I’m in the beautiful Marshwood Vale at Fivepenny Farm, a 45-acre smallholding worked by David Saltmarsh, his wife Jyoti, and two friends who have a 50-50 share in the enterprise.

‘I’m originally from a little village in rural Essex called Great Saling,’ David tells me. ‘Dad was a carpenter and joiner and mum a florist. I left school as soon as I could and eventually found my way down to Somerset where I worked in a land-based community where no machinery was used. I worked in the forest where we extracted the trees using horses. We came here four years ago. It was all down to grass when we arrived but since then we’ve planted 2,000 trees and put in hedges.
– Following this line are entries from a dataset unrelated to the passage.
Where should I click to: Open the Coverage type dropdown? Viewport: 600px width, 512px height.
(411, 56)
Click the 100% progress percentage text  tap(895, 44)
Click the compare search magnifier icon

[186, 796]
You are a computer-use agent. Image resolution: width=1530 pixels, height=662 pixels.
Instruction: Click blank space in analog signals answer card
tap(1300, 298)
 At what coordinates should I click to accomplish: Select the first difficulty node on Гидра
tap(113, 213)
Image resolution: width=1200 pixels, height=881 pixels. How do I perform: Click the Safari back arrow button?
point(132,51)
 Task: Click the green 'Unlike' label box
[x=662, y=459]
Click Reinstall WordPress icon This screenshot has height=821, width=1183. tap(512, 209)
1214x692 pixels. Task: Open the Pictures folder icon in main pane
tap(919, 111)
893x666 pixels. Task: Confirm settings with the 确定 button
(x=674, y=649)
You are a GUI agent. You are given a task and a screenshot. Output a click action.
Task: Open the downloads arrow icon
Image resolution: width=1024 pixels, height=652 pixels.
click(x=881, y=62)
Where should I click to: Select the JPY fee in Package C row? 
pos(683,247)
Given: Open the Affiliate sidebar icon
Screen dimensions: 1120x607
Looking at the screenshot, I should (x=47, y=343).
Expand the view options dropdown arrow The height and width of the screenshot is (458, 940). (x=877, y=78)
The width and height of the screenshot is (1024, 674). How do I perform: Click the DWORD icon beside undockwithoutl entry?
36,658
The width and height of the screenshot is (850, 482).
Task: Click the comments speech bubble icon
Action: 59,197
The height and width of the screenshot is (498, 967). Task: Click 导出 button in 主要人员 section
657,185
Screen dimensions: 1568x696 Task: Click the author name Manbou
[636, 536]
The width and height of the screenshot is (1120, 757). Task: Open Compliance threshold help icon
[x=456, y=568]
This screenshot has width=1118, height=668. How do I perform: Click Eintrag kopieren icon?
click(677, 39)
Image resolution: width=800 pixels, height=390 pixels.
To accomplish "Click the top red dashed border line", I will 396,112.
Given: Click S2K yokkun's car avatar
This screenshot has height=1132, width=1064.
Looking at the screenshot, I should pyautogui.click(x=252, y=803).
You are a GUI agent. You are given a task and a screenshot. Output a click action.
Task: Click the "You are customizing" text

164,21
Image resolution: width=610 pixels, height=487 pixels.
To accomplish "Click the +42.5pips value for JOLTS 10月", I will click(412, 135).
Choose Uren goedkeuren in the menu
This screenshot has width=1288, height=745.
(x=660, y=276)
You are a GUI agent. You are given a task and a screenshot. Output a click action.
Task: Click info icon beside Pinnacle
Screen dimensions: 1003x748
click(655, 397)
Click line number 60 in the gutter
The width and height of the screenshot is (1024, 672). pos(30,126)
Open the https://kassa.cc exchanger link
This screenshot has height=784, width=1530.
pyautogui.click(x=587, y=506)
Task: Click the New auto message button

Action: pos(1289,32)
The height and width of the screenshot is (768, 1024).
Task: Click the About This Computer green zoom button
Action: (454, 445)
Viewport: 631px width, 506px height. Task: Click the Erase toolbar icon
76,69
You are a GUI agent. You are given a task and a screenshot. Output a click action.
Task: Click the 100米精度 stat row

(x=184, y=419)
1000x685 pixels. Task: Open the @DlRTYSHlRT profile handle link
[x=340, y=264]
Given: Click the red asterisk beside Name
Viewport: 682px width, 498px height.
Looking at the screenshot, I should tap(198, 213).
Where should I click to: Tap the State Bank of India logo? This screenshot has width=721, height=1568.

We have 150 organic, free-range chickens whose eggs we sell at Bridport Market. We keep three breeding sows, a Tamworth-Saddleback cross boar and at the moment we have 20 piglets. We have 20 Jacob sheep and seven Jersey cows. We grow four acres of organic vegetables and have 80 mixed fruit trees – plums, pears and cherries. We were going to have apples and make cider but decided that it would be a better bet going for something slightly out of the ordinary – after all, there are still plenty of cider-makers in the area. We sell the veggies to local restaurants and Hugh Fearnley-Whittingstall takes some for his shop in Axminster.’


 

Self-supporting...

Close by the tiny house that David has built entirely of timber is a gleaming, thoroughly modern, state-of-the-art windmill. Even on this almost windless day its blades are turning. ‘We produce all our own electricity,’ David says proudly. ‘We have solar panels which even in winter are still very efficient. We don’t have a telly, that’s our choice, but we have a computer and a stereo.’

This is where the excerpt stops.